The fix was to make the cursor a slider, not a switch. The cursor’s X position over the viewport maps to a continuous index between 0 and 9. Floor and ceil give me the two adjacent frames. The fractional part is the cross-fade ratio. Frame floor gets opacity 1 minus fade. Frame ceil gets opacity fade. Everything else is opacity 0.
const continuousIdx = (lastX / w) * (FRAME_COUNT - 1);
const floorIdx = Math.floor(continuousIdx);
const ceilIdx = Math.min(FRAME_COUNT - 1, Math.ceil(continuousIdx));
const fade = continuousIdx - floorIdx;
The transition CSS is 60ms linear, which is short enough that the cross-fade tracks the cursor instead of trailing it. Anything longer felt laggy. Anything shorter and the GPU compositor would tear visible step boundaries between frames.

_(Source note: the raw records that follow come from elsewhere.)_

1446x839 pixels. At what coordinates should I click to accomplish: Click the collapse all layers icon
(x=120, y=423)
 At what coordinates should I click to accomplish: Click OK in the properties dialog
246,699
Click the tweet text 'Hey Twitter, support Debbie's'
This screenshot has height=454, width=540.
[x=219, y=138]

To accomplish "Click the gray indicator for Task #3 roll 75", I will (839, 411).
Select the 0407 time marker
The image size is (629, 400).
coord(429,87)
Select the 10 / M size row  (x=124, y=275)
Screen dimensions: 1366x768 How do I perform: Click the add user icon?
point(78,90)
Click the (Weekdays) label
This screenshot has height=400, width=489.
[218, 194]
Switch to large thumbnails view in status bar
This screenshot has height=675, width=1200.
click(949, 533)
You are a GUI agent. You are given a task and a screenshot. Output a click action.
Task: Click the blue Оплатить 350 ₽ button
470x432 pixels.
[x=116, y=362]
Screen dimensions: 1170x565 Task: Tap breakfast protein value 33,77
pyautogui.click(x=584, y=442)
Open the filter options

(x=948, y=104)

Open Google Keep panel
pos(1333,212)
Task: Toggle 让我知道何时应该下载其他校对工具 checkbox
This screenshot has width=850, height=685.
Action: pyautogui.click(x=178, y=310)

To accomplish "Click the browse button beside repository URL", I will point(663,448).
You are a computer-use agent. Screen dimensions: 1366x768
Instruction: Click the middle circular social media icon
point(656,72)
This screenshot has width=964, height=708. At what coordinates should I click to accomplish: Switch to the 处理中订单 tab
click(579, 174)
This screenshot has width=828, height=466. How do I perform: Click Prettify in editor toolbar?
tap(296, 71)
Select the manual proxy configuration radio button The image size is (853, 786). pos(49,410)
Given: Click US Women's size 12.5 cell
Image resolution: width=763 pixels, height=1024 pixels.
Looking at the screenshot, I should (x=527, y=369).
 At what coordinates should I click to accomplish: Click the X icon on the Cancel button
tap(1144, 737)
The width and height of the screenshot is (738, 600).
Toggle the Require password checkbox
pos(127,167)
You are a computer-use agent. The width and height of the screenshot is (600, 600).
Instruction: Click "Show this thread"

Two things make this cheap to run. The opacity updates happen inside requestAnimationFrame, so pointermove events that arrive faster than a frame coalesce. And every frame is on the GPU layer (opacity + will-change), so the browser never repaints, only recomposites.
I added a “Move cursor” hint that fades out the first time the user actually moves. It sits at the bottom-center, low-contrast, in the body font. It teaches the interaction without explaining it, and it gets out of the way the second it’s served its purpose.
The principle: when an interaction is the point, make it continuous. Discrete steps belong to nav menus.